17 September 2014

Thoughts on Body Image

I have been thinking a lot lately about the topic of body image.  Probably  because lately I have also been thinking a lot about my body.  Some thoughts that are mine are below, and I am not claiming to have the answer, or be perfect.  But I just felt like telling you - of course, that does not mean you even have to read any more of this, but if you do, please know that I do not mean to sound superior, OK?

For as long as I can remember, I have been out of the loop, so to speak, on this topic.  I was fortunate as a kid and then again as a teenager to never, ever have my mother say anything about whether I was fat, skinny, tall, short, whatever.  I also am not aware of her ever saying anything like that about my sisters either.  Don't get me wrong, it's not like she was above saying, "Wow, So-and-So looks like she gained weight," or similar, but it was not something she was always talking about.

Now of course, I was surrounded by other people and their parents who seemed obsessed with weight, appearance, boyfriends, etc.  And who longed to look like certain movie stars or models.  Mostly I thought they were kind of stupid.

It really and truly never, ever, occurred to me that I was *supposed* to look anything like women in fashion magazines.  Oh, I would wish I had some of the clothes or shoes, and often I wished I had the hair/hairstyle, but I can truly say that I never saw those women as having anything directly to do with me or how I looked.  And it's not like I was super well-adjusted - trust me, I had (and still have) PLENTY of my own issues!

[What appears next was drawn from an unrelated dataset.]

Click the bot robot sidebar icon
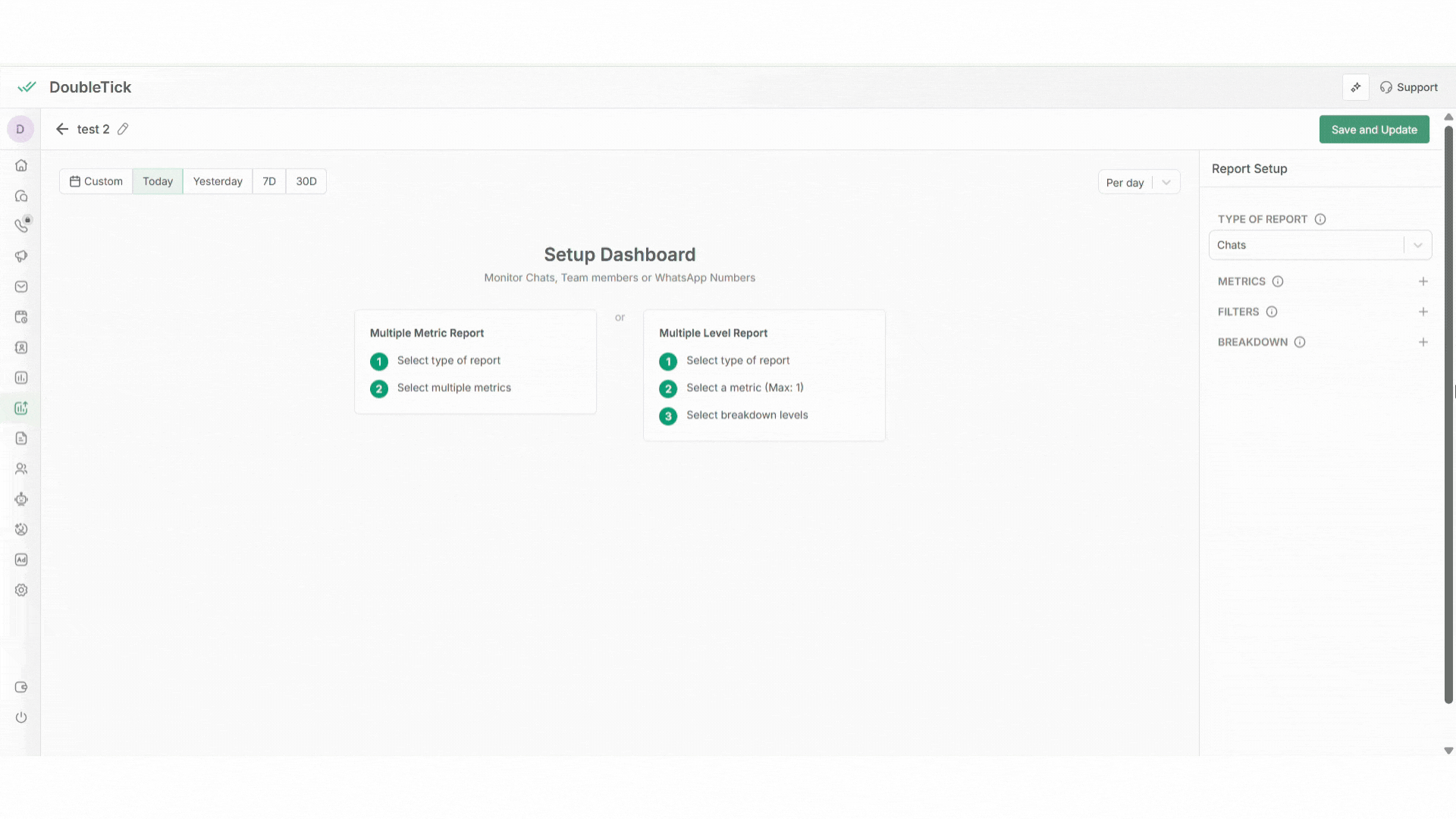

As an adult, it's definitely been a good thing that I have never been obsessed with body image.  I've certainly been on the cusp of overweight on more than one occasion, and I've also wished plenty of times that I could fit into last year's slacks or jeans.  I've been dismayed when I couldn't, and had to buy new ones in a larger size.  However, I've lived through this without a feeling of shame or devastation.

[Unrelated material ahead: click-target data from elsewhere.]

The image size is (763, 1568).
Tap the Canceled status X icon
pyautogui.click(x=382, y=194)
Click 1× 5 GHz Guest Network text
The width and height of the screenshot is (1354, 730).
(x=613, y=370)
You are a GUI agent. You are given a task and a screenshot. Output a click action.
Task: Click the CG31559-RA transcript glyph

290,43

This has served me well, after several major surgeries.  My body is now a series of scars that look like a road map for medical students who have wanted to practice doing surgery!  Things are messy, misshapen, not the same size, and even puffy.  I always tell The Tim that I have no plans to donate my body to science, since at this point, science already has most of it!

Though I'm not in any way sure that it was a conscious action on the part of my parents, I am grateful that my growing up focused on things other than appearance.  I've never thought I am ravishingly beautiful, but then again, I've never been convinced that I am ugly.  Likewise, I've never worried about being "fat" or what size my clothes happened to be - particularly in relationship to anyone else.

I wish more people could feel this way.  I am not convinced that it's fashion magazines and advertising that are completely to blame for our society's obsession with looks, weight, etc.  I think it was a problem long before Vogue put super-thin supermodels on the cover, or before Kate Moss and/or others were forced on us as the epitome of beautiful women.  For anyone feeling self-conscious about themselves already, or who thinks that what others say about them is the most important thing, I think life must be a series of miserable days, and I wish that they were able to move beyond it.  I'm sure that the barrage of images and messages about body image needing to be a certain way doesn't help.
I don't know that there is an easy answer.  I think that the fault lies within ourselves, and until *we* let it all go, we're gonna keep passing it on to the next generation.  That is what bothers me.  When I think of the mothers of my friends who would tell them not to eat dessert so they wouldn't get fat, or the girls at school who would call others fat, or ugly, or whatever, I am amazed that so many years later, it still happens.  All the time.

If you think of it, and ever find yourself doing it, please stop.  None of us need that kind of criticism and pressure.  We all need a break.

1 comment:

Marie said...

I wish I'd had your experience. I've been on and off diets my entire adult life. I've finally said, Screw it! I'm eating what I want. This culture of perceived perfection is just wrong, not to mention hazardous to the health and self-esteem of young women.